→ Exercise tasks
#1 List every sight or optic in the .500 Smith & Wesson thread below that is named by brand.
#2 For each statement about the .500 Smith & Wesson thread below, answer yes or no and quote the words from the thread that decide it:
(a) 3darcher's revolver has a 6-inch barrel.
(b) stickman77's finished group was shot at 100 yards from a lead sled.
(c) Bass Pro was charging 50 dollars for 20 rounds of Hornady.

→ Excerpt provided
↓

# .500 Smith & Wesson



## stickman77 (Feb 21, 2014)

i just purchased the 500 with a 8 3/8 inch barrell. does anybody here hunt with one? i plan on trying it on hogs this summer and deer this coming season. any ammo advice ? optic advise? thanks in advance


----------



## Mike E Phillips (Feb 21, 2014)

Got the same gun I like shooting 400gr Magtech 2" group at 50 yards with open sights


----------



## stickman77 (Feb 26, 2014)

SWEET!  i just ordered my dies for reloading. bass pro wants 70 bucks for 20 rds of hornady.......


----------



## BoKat96 (Feb 26, 2014)

wrist brace would be my suggestion, it's fun to shoot just not many rounds in one session.


----------



## 3darcher (Feb 27, 2014)

I absolutely love to hunt with my 500.  I hunt all deer season long with mine and have the 8 3/8 barrel as well. 

I started with a leupold 2x on it but converted over to the Eotech Holographic sight. Very pleased with it and much quicker target acquisition....especially during the rut when the bucks pass through at a quick pace


----------



## stickman77 (Feb 28, 2014)

3d archer, can you post pics of your optic set up? i dont see how i can mount any optics on mine.


----------



## 3darcher (Mar 4, 2014)

here's a pic. thanks


----------



## stickman77 (Mar 10, 2014)

thats nice 3darcher. mine doesnt have a rail where yours is. how would i mount a scope on mine? there is a rear sight with 2 screws in it.


----------



## 3darcher (Mar 10, 2014)

Several companies make weaver style scope bases that will fit on your 500.  Simply remove rear sight and replace with scope base


----------



## stickman77 (Mar 11, 2014)

Thanks! i have found the set up i am going with. eotech xps-1 with a weigand base.


----------



## 3darcher (Mar 12, 2014)

Excellent choice!  Post pic once complete!


----------



## stickman77 (Mar 13, 2014)

3darcher, i will post pics asap. one more question, mine does not have the sling swivel attachments. whats the best holster for this beast? i have a soft sided pistol case for it, but i just cant see me hauling it to the tree in that.


----------



## 3darcher (Mar 13, 2014)

The best holster---uncle mikes bandolier holster.  They're in stock at Adventure Outdoors in Smyrna.


----------



## stickman77 (May 19, 2014)

finally got my 500 smith together. this group was at 100 yards, shooting off of a lead sled. i topped it with a eotech xps3-0 with a warne mount. i think im ready.


----------



## stickman77 (May 19, 2014)

↑

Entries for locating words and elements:
↓

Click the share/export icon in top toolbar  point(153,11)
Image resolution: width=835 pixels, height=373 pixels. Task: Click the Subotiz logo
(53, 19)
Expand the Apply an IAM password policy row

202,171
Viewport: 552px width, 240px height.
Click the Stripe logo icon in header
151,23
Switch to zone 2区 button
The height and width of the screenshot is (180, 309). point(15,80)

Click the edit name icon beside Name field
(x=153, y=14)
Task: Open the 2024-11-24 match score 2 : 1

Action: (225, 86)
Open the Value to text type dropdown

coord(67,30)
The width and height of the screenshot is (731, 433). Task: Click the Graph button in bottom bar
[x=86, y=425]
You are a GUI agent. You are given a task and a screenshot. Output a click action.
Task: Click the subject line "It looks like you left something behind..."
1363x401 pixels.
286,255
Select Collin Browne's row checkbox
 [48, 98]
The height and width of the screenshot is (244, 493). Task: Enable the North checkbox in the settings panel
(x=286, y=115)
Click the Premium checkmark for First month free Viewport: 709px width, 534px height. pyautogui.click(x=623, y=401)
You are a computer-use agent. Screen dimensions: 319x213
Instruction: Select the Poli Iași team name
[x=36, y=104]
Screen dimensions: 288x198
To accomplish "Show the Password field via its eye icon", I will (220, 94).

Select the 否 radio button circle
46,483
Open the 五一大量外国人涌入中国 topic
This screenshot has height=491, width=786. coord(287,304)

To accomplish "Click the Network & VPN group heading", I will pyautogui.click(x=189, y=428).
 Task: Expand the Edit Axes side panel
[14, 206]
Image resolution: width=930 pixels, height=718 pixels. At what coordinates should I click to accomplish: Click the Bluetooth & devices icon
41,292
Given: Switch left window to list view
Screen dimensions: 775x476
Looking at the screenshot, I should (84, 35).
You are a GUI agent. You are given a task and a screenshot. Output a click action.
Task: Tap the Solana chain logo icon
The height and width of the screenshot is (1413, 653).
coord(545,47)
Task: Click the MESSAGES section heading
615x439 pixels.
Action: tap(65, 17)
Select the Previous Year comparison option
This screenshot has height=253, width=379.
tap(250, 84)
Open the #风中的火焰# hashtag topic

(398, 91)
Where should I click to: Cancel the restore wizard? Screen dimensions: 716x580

↑

→ Answers to each task
#1
- Leupold 2x
- EOTech Holographic sight
- EOTech XPS-1
- EOTech XPS3-0

#2
(a) No: "have the 8 3/8 barrel as well"
(b) Yes: "this group was at 100 yards, shooting off of a lead sled"
(c) No: "bass pro wants 70 bucks for 20 rds of hornady"